§ **Dataset content**
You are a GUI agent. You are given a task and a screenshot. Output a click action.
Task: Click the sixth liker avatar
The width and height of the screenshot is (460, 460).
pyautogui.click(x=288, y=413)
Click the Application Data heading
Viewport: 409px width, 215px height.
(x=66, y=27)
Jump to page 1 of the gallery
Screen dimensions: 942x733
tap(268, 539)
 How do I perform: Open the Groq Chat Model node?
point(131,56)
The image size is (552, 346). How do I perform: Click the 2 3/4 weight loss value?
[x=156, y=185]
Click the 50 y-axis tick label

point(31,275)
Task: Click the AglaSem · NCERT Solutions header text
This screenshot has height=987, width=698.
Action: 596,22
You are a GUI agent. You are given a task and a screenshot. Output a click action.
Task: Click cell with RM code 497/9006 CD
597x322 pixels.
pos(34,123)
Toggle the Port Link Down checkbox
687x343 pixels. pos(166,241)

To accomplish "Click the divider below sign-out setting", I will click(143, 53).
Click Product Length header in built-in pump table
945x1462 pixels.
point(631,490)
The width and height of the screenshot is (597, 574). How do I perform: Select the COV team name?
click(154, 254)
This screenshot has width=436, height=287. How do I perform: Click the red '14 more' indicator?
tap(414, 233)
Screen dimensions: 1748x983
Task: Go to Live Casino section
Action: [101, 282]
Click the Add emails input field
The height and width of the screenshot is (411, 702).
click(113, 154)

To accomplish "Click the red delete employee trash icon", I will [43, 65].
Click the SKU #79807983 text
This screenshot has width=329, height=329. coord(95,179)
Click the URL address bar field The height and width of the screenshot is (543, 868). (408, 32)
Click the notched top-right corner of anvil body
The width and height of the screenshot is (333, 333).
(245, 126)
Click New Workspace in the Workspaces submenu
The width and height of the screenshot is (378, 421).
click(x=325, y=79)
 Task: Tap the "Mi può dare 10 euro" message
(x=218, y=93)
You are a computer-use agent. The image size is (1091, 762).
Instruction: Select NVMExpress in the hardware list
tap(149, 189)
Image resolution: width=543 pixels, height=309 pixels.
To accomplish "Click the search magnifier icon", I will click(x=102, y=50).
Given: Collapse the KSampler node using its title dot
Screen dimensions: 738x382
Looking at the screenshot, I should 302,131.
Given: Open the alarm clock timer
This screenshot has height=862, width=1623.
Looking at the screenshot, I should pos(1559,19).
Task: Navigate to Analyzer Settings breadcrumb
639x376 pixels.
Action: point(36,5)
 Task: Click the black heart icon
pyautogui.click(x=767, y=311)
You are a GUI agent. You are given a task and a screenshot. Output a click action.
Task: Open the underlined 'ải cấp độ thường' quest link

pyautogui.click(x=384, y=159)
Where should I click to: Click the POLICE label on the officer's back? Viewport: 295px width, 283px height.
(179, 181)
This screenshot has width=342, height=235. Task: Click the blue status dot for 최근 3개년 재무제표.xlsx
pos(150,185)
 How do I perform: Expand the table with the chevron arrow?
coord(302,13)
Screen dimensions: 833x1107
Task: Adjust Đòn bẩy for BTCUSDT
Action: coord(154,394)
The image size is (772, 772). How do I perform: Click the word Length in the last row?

§ **What to work on**
Copy out the full set of records precisely, leaving nothing out.

§ **Expected answer**
You are a GUI agent. You are given a task and a screenshot. Output a click action.
Task: Click the sixth liker avatar
The width and height of the screenshot is (460, 460).
pyautogui.click(x=288, y=413)
Click the Application Data heading
Viewport: 409px width, 215px height.
(x=66, y=27)
Jump to page 1 of the gallery
Screen dimensions: 942x733
tap(268, 539)
 How do I perform: Open the Groq Chat Model node?
point(131,56)
The image size is (552, 346). How do I perform: Click the 2 3/4 weight loss value?
[x=156, y=185]
Click the 50 y-axis tick label

point(31,275)
Task: Click the AglaSem · NCERT Solutions header text
This screenshot has height=987, width=698.
Action: 596,22
You are a GUI agent. You are given a task and a screenshot. Output a click action.
Task: Click cell with RM code 497/9006 CD
597x322 pixels.
pos(34,123)
Toggle the Port Link Down checkbox
687x343 pixels. pos(166,241)

To accomplish "Click the divider below sign-out setting", I will click(143, 53).
Click Product Length header in built-in pump table
945x1462 pixels.
point(631,490)
The width and height of the screenshot is (597, 574). How do I perform: Select the COV team name?
click(154, 254)
This screenshot has width=436, height=287. How do I perform: Click the red '14 more' indicator?
tap(414, 233)
Screen dimensions: 1748x983
Task: Go to Live Casino section
Action: [101, 282]
Click the Add emails input field
The height and width of the screenshot is (411, 702).
click(113, 154)

To accomplish "Click the red delete employee trash icon", I will [43, 65].
Click the SKU #79807983 text
This screenshot has width=329, height=329. coord(95,179)
Click the URL address bar field The height and width of the screenshot is (543, 868). (408, 32)
Click the notched top-right corner of anvil body
The width and height of the screenshot is (333, 333).
(245, 126)
Click New Workspace in the Workspaces submenu
The width and height of the screenshot is (378, 421).
click(x=325, y=79)
 Task: Tap the "Mi può dare 10 euro" message
(x=218, y=93)
You are a computer-use agent. The image size is (1091, 762).
Instruction: Select NVMExpress in the hardware list
tap(149, 189)
Image resolution: width=543 pixels, height=309 pixels.
To accomplish "Click the search magnifier icon", I will click(x=102, y=50).
Given: Collapse the KSampler node using its title dot
Screen dimensions: 738x382
Looking at the screenshot, I should 302,131.
Given: Open the alarm clock timer
This screenshot has height=862, width=1623.
Looking at the screenshot, I should pos(1559,19).
Task: Navigate to Analyzer Settings breadcrumb
639x376 pixels.
Action: point(36,5)
 Task: Click the black heart icon
pyautogui.click(x=767, y=311)
You are a GUI agent. You are given a task and a screenshot. Output a click action.
Task: Open the underlined 'ải cấp độ thường' quest link

pyautogui.click(x=384, y=159)
Where should I click to: Click the POLICE label on the officer's back? Viewport: 295px width, 283px height.
(179, 181)
This screenshot has width=342, height=235. Task: Click the blue status dot for 최근 3개년 재무제표.xlsx
pos(150,185)
 How do I perform: Expand the table with the chevron arrow?
coord(302,13)
Screen dimensions: 833x1107
Task: Adjust Đòn bẩy for BTCUSDT
Action: coord(154,394)
The image size is (772, 772). How do I perform: Click the word Length in the last row?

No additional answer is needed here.